А в избе, в избе-то и в самом деле «музыка, танцы, весело, тесно, что кому достанется — неизвестно!». Как Миргасим говорил, так оно и случилось. И всё же он глазам своим не может поверить. Почему столько гостей? Будто свадьба. Старики, скрестив ноги на сэке, сидят в своих чёрных чеплашках, а на тахте женщины — светлые косынки, белые фартуки, сборки-оборки, мелкие складочки! У каждой в руках работа. Те, что постарше, с веретёнами пришли, прядут, кто помоложе, вяжут, вышивают, а молодайки младенцев своих забавляют. Мелькают спицы, поют веретёна, пестреют мотки разноцветных ниток, клубки крашеной шерсти — чем не фонарики-огоньки, золотые светляки?

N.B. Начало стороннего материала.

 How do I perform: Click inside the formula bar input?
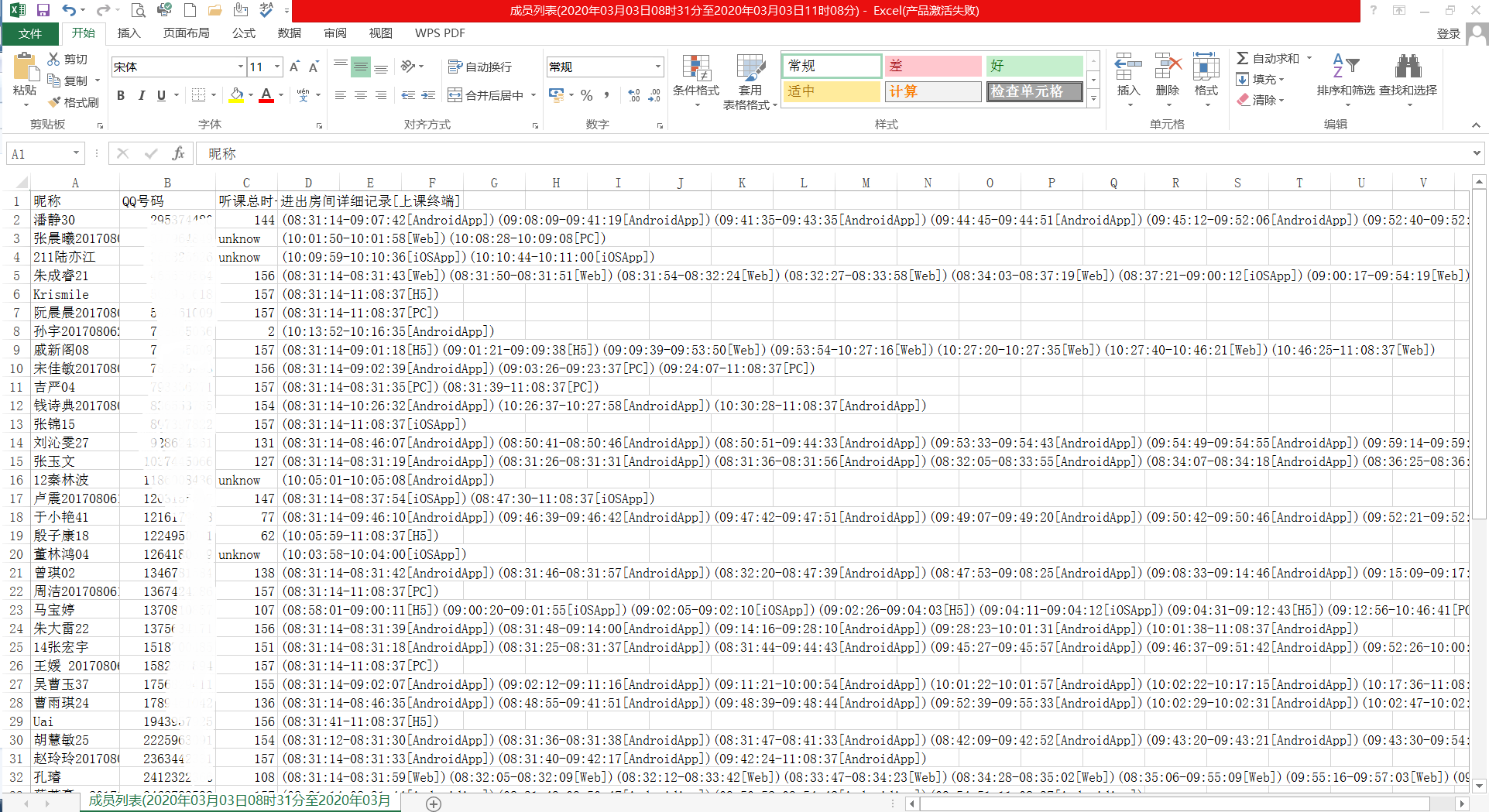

— Смотрите, смотрите, слушайте, — толкает ребят Миргасим, — музыканты пришли!
Скинули музыканты тулупы, взяли в руки свои самодельные скрипки, провели смычком по волосяным струнам. Гармонисты растянули гармоники. О!

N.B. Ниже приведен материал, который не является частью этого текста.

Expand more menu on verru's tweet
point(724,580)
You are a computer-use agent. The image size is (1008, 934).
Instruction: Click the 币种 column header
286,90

Ах, музыканты, музыканты, до чего же вы суровые! Усов ещё нет, вот и приходится хмурить брови, играть строго, без улыбки.
А напротив, у стены, пересмеиваются, то закрываясь рукавом, то взглядывая на музыкантов, девушки в шёлковых косынках. Женщины, глядя на безусых скрипачей и гармонистов, вздыхают, вспоминая своих старших ребят, тех, кто сражается сейчас далеко от родной деревни. Живы ли они, здоровы ли? Когда же будет Гитлеру капут, войне конец?
Музыканты играют, девушки поют:
Песня старинная, и потому бабушка тоже подпевает приятным, чуть надтреснутым голосом.
Мама не поёт, всё на дверь поглядывает.
— Мустафа куда делся? — слышит Миргасим шёпот женщин.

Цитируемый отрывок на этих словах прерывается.